But the longer working from home is made the norm, the more, perhaps, many will come to see the benefits.

The horror of commuting is just one facet of a lifestyle so many have left behind.

Whoever really enjoyed sitting on a Google bus with fifty of their co-workers, as they ignore each other and desperately try to put in another hour of work? In the assumption that everyone on the bus is doing the same.

Yes, there are drawbacks -- the kids being at home, for example. However, even that is slowly receding as kids go back to school.

On the other hand, how lovely to have a happier pet, one that constantly rubs up against you, while you try to focus on a strategy meeting that is, as usual, devoid of thought.

Tech companies may not yet realize how hard it'll be to get their people back.

And, with impeccable timing -- in all senses -- a Belgian sketch show called De Ideale Wereld thought it would present bosses with a brilliant expression of the challenge before them. 

Here we have besuited workers returning to the office and being taken there by their little kids.

In a beautiful reverse, it's the kids who are being adults about it, while their parents are behaving like little children.

"Come on, you'll see your friends again," says Frank's little daughter.

Dad is unimpressed. Head bowed and shaking, he realizes now that his co-workers aren't his friends.

They're his rivals, his enemies. They're people who try to talk over him on Zoom calls. And now he must look them in the face and play nice with them in real life? Again?
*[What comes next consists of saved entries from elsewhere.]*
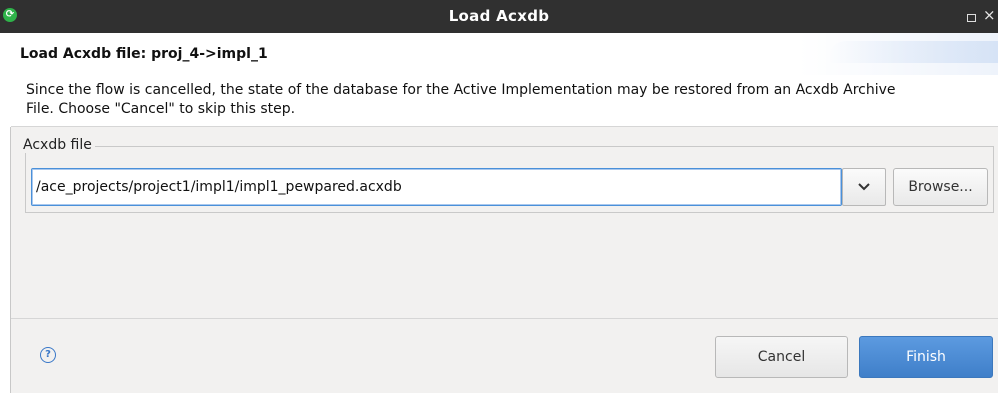 This screenshot has height=393, width=998. What do you see at coordinates (913, 52) in the screenshot?
I see `header-banner-graphic` at bounding box center [913, 52].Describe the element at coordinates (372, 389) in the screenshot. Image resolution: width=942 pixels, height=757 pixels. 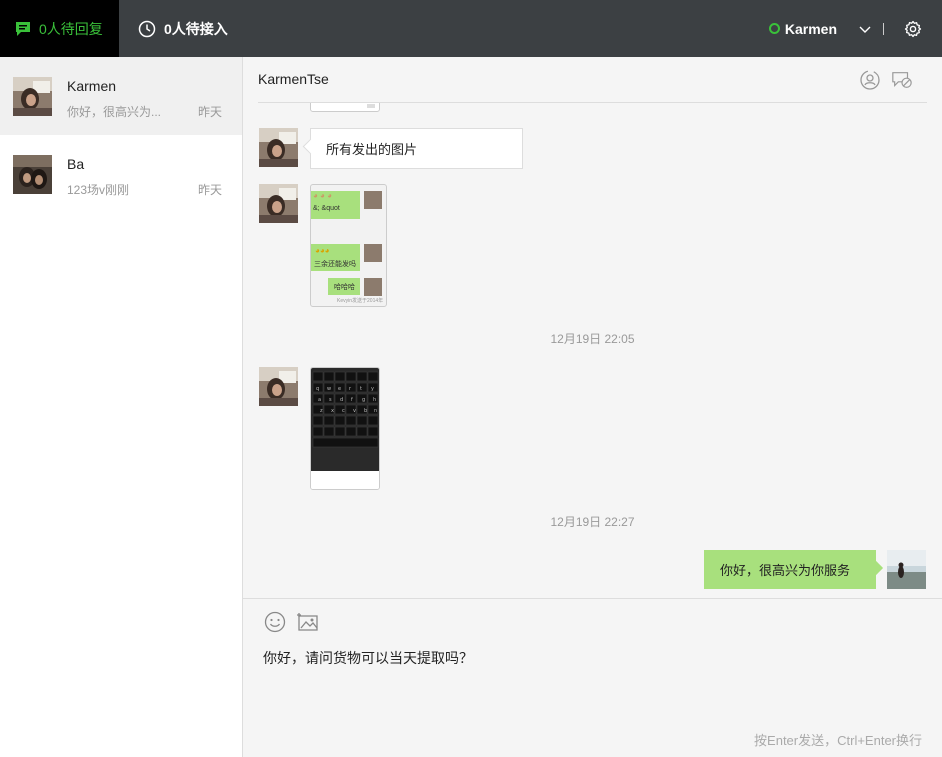
I see `keyboard-key-label: y` at that location.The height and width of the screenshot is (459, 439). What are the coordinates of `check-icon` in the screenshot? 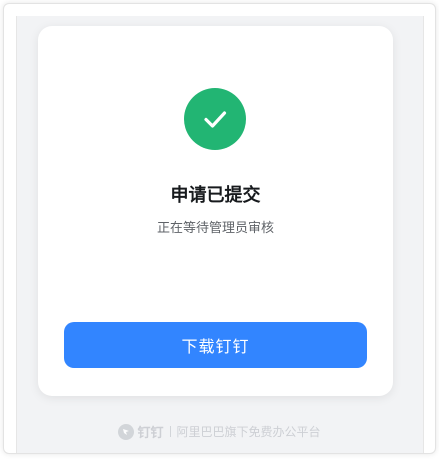 It's located at (216, 120). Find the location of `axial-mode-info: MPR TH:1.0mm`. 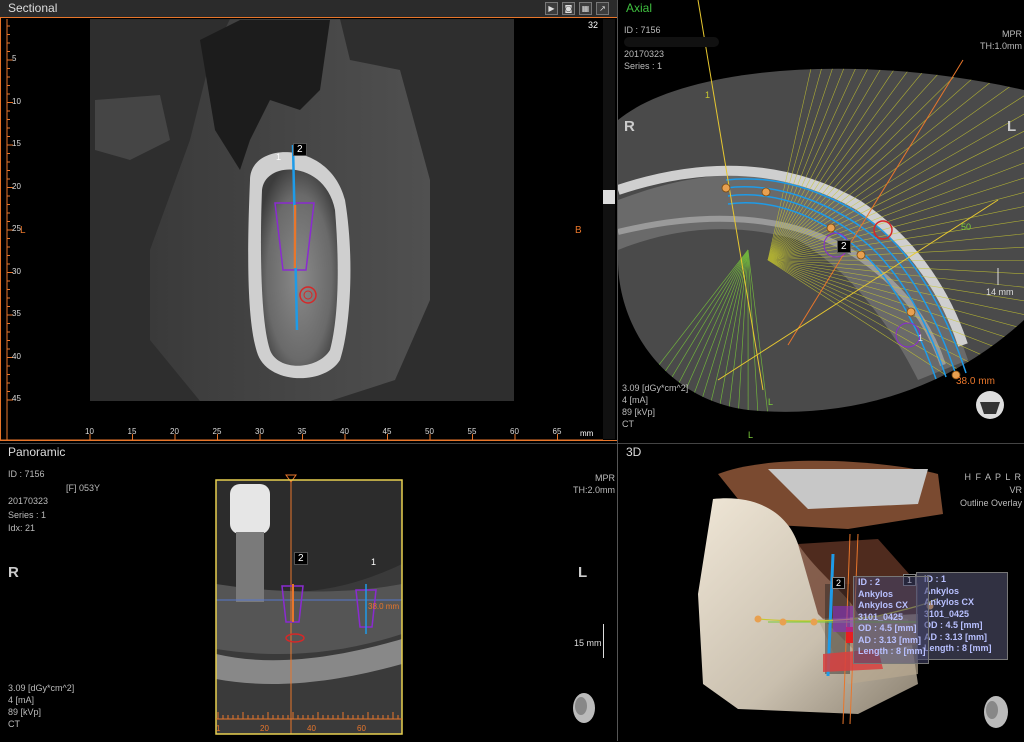

axial-mode-info: MPR TH:1.0mm is located at coordinates (1001, 40).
His manager greets him and tells him she's just as nervous as he is. However, she adds: "But we're going to have fun today. We're going to draw spreadsheets, have meetings about quarterly results."

Frank has likely been involved in this sort of activity remotely. But he's had the luxury of learning how to place his phone just above his laptop screen and watch other things or text his friends while the quarterly results meeting is going on.
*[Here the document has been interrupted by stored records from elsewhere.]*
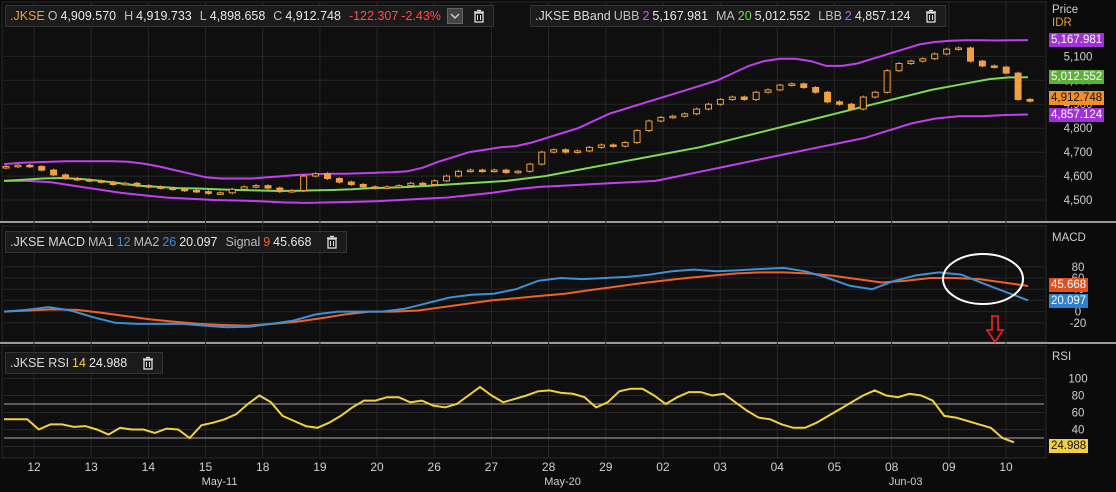 The height and width of the screenshot is (492, 1116). Describe the element at coordinates (203, 16) in the screenshot. I see `low-label: L` at that location.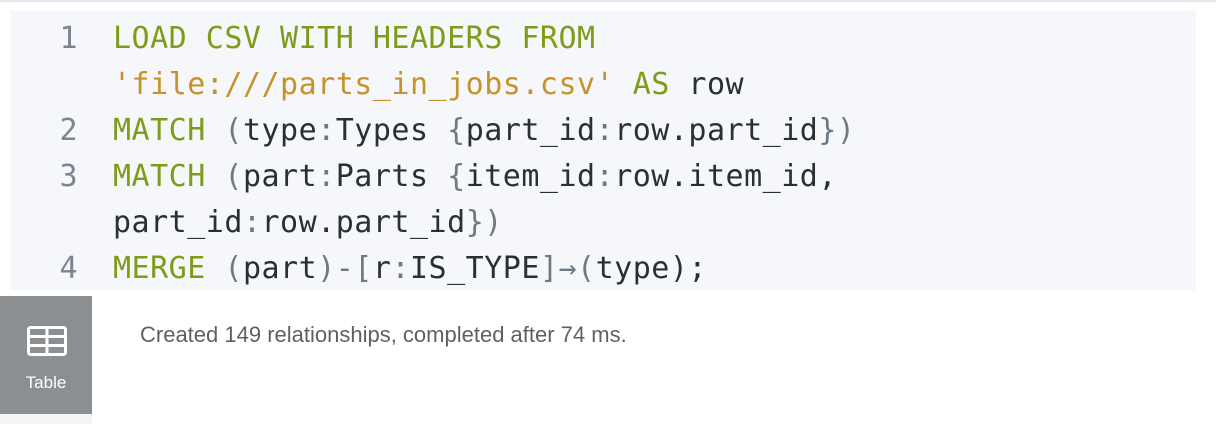 The image size is (1216, 424). Describe the element at coordinates (726, 176) in the screenshot. I see `code-token-plain: row.item_id,` at that location.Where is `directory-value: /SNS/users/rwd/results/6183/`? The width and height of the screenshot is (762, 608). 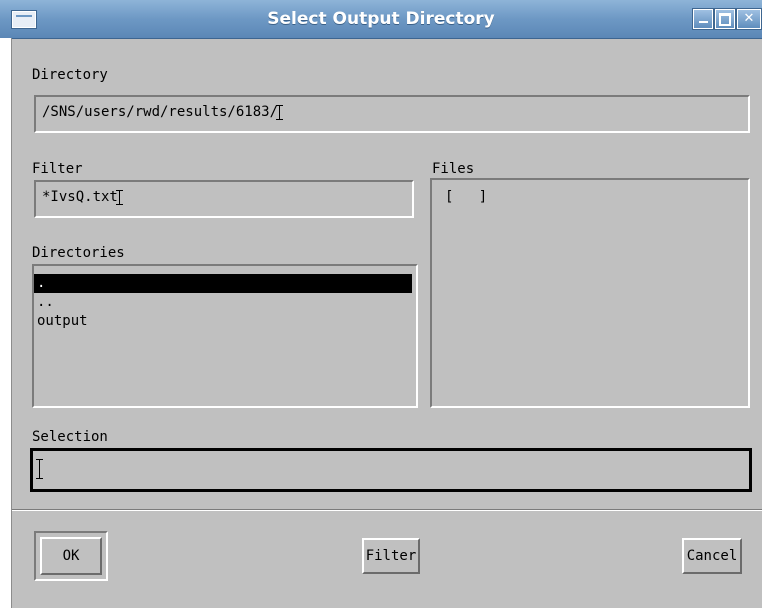 directory-value: /SNS/users/rwd/results/6183/ is located at coordinates (160, 112).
This is all played for laughs, of course. But the stern reality is that some employees are already quitting at the first sign of being summoned back to the mothership. A new study suggests 1 in 6 employees quit if ordered back to the office.

There is genuine and justified conjecture as to whether the office will play a markedly different role in the future from the one it's traditionally known.

As Microsoft Teams, Zoom, and friends develop more sophisticated tools for making remote work more enjoyable -- I'm sorry, I mean palatable -- the attraction of the office will dim.

Companies should never underestimate the joys of being able to spend your whole working day in your underpants.